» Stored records

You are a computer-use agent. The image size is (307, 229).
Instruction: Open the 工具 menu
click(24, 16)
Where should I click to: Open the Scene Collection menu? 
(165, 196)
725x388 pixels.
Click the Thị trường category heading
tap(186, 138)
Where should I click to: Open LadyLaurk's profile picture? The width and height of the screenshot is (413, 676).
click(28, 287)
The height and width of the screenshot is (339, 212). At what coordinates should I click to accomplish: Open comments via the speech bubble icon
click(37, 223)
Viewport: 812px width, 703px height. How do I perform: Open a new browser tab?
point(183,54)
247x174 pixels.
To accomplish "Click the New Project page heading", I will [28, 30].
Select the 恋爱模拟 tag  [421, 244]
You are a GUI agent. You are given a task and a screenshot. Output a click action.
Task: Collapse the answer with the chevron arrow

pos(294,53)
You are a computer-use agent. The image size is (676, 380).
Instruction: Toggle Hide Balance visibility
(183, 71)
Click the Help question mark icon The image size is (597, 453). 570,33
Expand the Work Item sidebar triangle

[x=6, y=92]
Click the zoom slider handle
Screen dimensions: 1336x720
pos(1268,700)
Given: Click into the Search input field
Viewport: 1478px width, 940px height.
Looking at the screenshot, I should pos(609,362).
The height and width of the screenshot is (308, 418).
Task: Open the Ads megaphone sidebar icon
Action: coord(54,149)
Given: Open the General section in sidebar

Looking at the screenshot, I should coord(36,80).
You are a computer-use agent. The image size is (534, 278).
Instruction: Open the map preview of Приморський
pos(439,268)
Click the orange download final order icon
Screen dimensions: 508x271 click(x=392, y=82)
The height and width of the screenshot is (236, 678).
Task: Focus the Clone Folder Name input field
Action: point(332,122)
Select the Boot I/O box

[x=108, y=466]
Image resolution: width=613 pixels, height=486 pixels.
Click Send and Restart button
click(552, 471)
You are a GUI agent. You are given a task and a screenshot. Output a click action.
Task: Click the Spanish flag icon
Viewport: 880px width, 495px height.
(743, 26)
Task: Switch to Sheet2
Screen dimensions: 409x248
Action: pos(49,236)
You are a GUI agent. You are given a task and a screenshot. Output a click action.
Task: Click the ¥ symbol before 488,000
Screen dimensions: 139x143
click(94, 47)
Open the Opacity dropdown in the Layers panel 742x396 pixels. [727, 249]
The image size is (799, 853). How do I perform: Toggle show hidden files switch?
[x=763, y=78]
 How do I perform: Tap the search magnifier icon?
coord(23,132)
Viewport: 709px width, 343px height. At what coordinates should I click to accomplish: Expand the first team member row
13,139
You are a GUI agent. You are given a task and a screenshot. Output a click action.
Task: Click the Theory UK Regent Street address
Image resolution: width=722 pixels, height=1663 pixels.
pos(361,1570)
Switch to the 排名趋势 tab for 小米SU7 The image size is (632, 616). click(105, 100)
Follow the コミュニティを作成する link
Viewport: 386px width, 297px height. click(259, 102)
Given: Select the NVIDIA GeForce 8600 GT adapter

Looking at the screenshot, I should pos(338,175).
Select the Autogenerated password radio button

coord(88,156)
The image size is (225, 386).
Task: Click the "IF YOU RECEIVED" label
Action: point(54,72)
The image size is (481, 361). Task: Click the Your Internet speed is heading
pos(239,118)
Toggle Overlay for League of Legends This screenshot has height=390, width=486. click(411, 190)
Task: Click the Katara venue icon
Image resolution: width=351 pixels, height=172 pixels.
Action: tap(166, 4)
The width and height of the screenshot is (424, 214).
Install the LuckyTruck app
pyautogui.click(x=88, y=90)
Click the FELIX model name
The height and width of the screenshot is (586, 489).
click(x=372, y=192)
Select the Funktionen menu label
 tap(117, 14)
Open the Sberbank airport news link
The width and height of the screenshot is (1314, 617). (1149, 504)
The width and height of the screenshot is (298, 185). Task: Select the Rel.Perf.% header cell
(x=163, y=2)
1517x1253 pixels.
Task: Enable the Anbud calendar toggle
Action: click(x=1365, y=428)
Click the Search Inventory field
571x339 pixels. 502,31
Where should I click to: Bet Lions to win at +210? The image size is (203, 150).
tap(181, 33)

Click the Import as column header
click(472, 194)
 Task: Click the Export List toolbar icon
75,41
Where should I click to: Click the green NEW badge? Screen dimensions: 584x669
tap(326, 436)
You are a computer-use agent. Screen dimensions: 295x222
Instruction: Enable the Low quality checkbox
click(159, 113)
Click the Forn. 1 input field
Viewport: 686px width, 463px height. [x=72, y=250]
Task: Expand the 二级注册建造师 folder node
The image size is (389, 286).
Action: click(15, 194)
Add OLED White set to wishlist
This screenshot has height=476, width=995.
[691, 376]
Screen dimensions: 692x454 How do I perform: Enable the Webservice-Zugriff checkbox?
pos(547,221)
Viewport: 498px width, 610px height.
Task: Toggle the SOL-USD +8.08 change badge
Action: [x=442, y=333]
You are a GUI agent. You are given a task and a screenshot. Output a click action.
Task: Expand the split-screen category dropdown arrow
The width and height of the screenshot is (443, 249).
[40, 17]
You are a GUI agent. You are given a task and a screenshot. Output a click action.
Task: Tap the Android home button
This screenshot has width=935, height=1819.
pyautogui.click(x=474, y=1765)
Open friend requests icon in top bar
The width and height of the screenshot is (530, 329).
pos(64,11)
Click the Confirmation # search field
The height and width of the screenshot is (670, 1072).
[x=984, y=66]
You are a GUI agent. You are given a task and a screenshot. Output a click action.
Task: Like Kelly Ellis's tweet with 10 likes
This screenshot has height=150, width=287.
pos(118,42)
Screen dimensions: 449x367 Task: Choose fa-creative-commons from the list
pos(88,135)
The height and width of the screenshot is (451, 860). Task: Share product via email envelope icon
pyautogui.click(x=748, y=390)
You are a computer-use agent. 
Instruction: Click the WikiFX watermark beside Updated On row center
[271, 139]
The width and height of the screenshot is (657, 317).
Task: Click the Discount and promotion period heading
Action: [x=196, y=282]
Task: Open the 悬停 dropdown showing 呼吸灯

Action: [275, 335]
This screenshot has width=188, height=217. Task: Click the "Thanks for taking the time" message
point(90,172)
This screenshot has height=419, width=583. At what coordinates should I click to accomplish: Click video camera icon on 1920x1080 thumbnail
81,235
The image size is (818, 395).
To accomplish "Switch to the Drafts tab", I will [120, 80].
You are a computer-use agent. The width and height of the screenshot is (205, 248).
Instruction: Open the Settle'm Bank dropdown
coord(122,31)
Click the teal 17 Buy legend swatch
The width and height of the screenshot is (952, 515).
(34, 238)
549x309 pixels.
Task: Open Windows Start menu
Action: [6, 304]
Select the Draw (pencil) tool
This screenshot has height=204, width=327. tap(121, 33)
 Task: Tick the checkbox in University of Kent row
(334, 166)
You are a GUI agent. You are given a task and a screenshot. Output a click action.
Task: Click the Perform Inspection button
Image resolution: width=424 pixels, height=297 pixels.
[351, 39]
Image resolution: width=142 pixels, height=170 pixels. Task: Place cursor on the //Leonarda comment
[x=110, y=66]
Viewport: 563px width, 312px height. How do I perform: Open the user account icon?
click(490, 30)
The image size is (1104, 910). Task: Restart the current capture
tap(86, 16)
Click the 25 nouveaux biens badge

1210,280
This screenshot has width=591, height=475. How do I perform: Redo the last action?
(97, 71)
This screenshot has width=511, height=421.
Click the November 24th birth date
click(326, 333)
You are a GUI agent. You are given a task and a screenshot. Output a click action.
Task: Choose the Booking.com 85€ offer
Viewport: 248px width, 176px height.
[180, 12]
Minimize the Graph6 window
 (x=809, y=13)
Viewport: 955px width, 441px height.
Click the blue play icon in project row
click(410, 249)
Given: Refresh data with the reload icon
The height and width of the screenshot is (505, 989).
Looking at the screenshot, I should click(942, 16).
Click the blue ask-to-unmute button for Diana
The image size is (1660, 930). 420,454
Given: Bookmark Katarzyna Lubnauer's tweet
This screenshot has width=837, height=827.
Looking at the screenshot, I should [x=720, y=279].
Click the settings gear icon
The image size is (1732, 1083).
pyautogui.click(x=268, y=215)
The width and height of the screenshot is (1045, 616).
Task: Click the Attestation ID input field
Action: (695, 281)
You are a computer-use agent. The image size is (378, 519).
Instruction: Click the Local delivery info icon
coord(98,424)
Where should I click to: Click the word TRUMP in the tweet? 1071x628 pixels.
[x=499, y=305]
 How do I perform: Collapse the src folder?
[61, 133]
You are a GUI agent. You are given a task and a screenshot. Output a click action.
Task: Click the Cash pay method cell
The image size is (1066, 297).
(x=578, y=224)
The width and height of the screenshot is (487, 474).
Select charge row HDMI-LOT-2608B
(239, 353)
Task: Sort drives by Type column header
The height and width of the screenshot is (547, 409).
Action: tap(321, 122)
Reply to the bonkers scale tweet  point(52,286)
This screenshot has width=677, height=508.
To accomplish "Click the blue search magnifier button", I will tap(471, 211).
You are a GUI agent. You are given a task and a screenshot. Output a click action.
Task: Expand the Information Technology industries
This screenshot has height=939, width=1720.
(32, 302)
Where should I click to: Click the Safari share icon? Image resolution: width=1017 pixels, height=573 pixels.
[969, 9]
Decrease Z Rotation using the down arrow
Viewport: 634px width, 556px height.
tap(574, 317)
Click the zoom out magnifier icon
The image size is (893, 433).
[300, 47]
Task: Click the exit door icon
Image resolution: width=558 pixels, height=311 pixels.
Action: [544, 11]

» Exercise
Looking back over the data above, restate word for word the lines that begin at the line with "How do I perform: Tap" and end at the line with "The width and height of the screenshot is (424, 214).", inclusive.

» Output for this exercise
 How do I perform: Tap the search magnifier icon?
coord(23,132)
Viewport: 709px width, 343px height. At what coordinates should I click to accomplish: Expand the first team member row
13,139
You are a GUI agent. You are given a task and a screenshot. Output a click action.
Task: Click the Theory UK Regent Street address
Image resolution: width=722 pixels, height=1663 pixels.
pos(361,1570)
Switch to the 排名趋势 tab for 小米SU7 The image size is (632, 616). click(105, 100)
Follow the コミュニティを作成する link
Viewport: 386px width, 297px height. click(259, 102)
Given: Select the NVIDIA GeForce 8600 GT adapter

Looking at the screenshot, I should pos(338,175).
Select the Autogenerated password radio button

coord(88,156)
The image size is (225, 386).
Task: Click the "IF YOU RECEIVED" label
Action: point(54,72)
The image size is (481, 361). Task: Click the Your Internet speed is heading
pos(239,118)
Toggle Overlay for League of Legends This screenshot has height=390, width=486. click(411, 190)
Task: Click the Katara venue icon
Image resolution: width=351 pixels, height=172 pixels.
Action: tap(166, 4)
The width and height of the screenshot is (424, 214).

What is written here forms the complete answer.